What you will do: For the entries below, count the lines containing "agent" and give only that number.

Material for this exercise:
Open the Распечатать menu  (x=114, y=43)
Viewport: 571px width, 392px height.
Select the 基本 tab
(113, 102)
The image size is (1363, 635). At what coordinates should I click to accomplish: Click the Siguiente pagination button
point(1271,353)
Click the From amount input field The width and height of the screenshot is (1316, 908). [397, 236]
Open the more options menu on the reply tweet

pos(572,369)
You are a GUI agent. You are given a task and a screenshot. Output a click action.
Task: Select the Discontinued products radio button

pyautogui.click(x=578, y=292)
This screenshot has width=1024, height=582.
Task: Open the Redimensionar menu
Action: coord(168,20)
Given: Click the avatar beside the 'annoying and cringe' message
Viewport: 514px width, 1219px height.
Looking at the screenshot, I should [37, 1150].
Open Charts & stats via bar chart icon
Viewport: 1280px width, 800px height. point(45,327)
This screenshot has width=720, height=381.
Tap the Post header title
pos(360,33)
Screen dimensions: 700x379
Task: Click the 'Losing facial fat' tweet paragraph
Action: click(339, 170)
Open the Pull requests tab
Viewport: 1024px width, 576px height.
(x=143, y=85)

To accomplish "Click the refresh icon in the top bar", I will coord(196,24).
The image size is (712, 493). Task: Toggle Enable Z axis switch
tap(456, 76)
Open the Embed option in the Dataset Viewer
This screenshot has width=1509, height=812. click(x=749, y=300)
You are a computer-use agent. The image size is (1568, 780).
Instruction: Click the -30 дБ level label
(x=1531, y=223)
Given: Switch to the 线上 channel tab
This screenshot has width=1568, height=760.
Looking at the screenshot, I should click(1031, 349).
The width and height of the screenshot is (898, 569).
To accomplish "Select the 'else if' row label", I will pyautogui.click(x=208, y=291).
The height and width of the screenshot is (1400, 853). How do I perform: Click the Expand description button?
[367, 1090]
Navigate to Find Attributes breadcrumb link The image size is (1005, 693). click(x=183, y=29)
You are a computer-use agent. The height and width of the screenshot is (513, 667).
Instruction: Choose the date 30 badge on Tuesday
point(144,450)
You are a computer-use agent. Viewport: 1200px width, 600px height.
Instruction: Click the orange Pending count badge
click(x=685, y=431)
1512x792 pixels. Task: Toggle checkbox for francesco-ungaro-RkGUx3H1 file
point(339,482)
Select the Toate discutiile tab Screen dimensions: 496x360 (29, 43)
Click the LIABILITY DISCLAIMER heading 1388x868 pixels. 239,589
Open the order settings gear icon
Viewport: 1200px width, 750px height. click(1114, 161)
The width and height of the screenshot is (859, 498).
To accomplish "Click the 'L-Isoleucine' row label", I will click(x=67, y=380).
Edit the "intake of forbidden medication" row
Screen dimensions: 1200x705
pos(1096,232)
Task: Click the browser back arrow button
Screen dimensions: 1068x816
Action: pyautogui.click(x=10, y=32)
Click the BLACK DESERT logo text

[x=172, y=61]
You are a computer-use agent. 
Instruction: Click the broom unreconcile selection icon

Output: 5